#### TASKS TO CARRY OUT
a. In the Blue Wave passage, whom did Julian Settas defeat in the 1980 election?
b. Translate this sentence from the Blue Wave passage into Spanish: "A year later in 1981, a neoliberal came to power in Eagleland."
c. Please return the section of the Blue Wave passage starting with "The 'Blue Wave'" and going on through "Emmeria and Arthurista.".

By the 1940s, the two 'worlds' - countries that were capitalist-oriented with elected governments opposed by revolutionary Marxist regimes in KosCo - began to collide, leading to the emergence of the Cold War.
In the 1950s and 1960s, a Keynesian political-economic consensus had emerged. The shock of foreign and economic policy crises as well as a relaxation in the cold war sparked a conservative backlash. The so-called 'Blue Wave' - the color blue serving as an allegory for free, representative self-government and capitalism in reaction to the color red denoting revolutionary Communism and radical leftism - was led by a resurgent political right independently across Free Pardes.
The 'Blue Wave' is credited to have emerged independently across the world by the New Right, in reaction to both domestic crises as well as foreign policy, such the Myrdesia War and other conflicts against the Communist World.
In the early 1980s, the New Right's ascendance across the world began to have a domino effect. In 1980, Julian Settas was elected president of Belhavia and his Conservatives retook the Belhavian Senate with a historic majority. A year later in 1981, a neoliberal came to power in Eagleland. Following that, in 1982, the Republik and the Conservative Party gained control of the Estovnian parliament and finalized the 1982 Coup with the election of Anders Bjerregaard to chancellor. Subsequently in the mid-1980s, neoliberal heads of state and government were elected in Emmeria and Arthurista.
Impact of the 'Neoliberal Revolution'
Belhavia has had a long history of a tradition of synthesizing Jewish social conservatism with minarchy and right-libertarianism. In the middle-late 20th century, however, following the fall of the authoritarian Galarian autocracy in 1945, the country entered a roughly 35-year period of the so-called "Liberal Heyday", where Keyesianism was accepted as the mainstream view on political economy, the voting franchise was made functionally universal, and Imperial society began to secularize and move away from its ancient religious roots.
However, liberal overreach in the late 1960s and early-to-mid-1970s and late-1970s aggressive anti-Communism sparked a conservative backlash that fully materialized in the 1980 election. Imperial Senator Julian Settas, a young Conservative rising star, ousted sitting Liberal Democratic president Berel Levine decisively.
Throughout the 1980s, his Tory majority in the Senate - aided by a small Libertarian Party Senate caucus - were able to substantially downsize, privatize, localize, and abolish the large scope and size of the Imperial Government. Settas and his successors also continued the "Settas Doctrine", which aggressively countered and "rollbacked" the Communist World over the course of the 1980s and early 1990s.
Despite Settas' more moderate Tory and Lib Dem successors in the 1990s, his neoliberal reforms ultimately proved resilient and government spending never again exceeded 17% of GDP. In the 2000s and 2010s, consecutive Tory presidents and Senate majorities have been characterized with a neo-Settasian focus on continuing to heavily limit and curtail economic interventionism, aggressively challenging the remaining leftist powers in the world, and protecting Belhavian society's general social conservatism.

#### STORED DATA
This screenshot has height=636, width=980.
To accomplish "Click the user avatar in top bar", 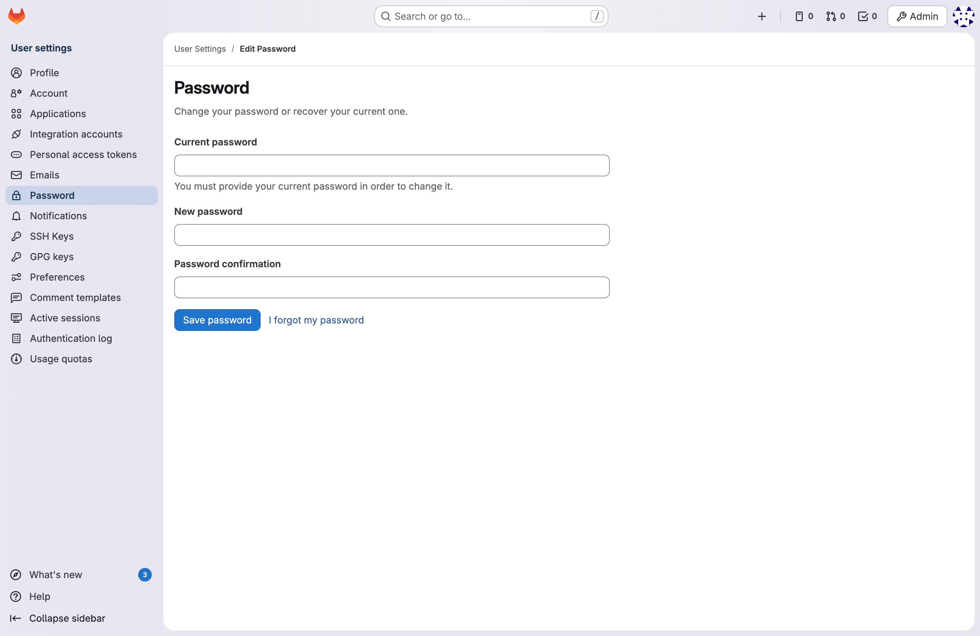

#### WORKED SOLUTIONS
a. The sitting Liberal Democratic president, Berel Levine.

b. Un año después, en 1981, un neoliberal llegó al poder en Eagleland.

c.
The 'Blue Wave' is credited to have emerged independently across the world by the New Right, in reaction to both domestic crises as well as foreign policy, such the Myrdesia War and other conflicts against the Communist World.
In the early 1980s, the New Right's ascendance across the world began to have a domino effect. In 1980, Julian Settas was elected president of Belhavia and his Conservatives retook the Belhavian Senate with a historic majority. A year later in 1981, a neoliberal came to power in Eagleland. Following that, in 1982, the Republik and the Conservative Party gained control of the Estovnian parliament and finalized the 1982 Coup with the election of Anders Bjerregaard to chancellor. Subsequently in the mid-1980s, neoliberal heads of state and government were elected in Emmeria and Arthurista.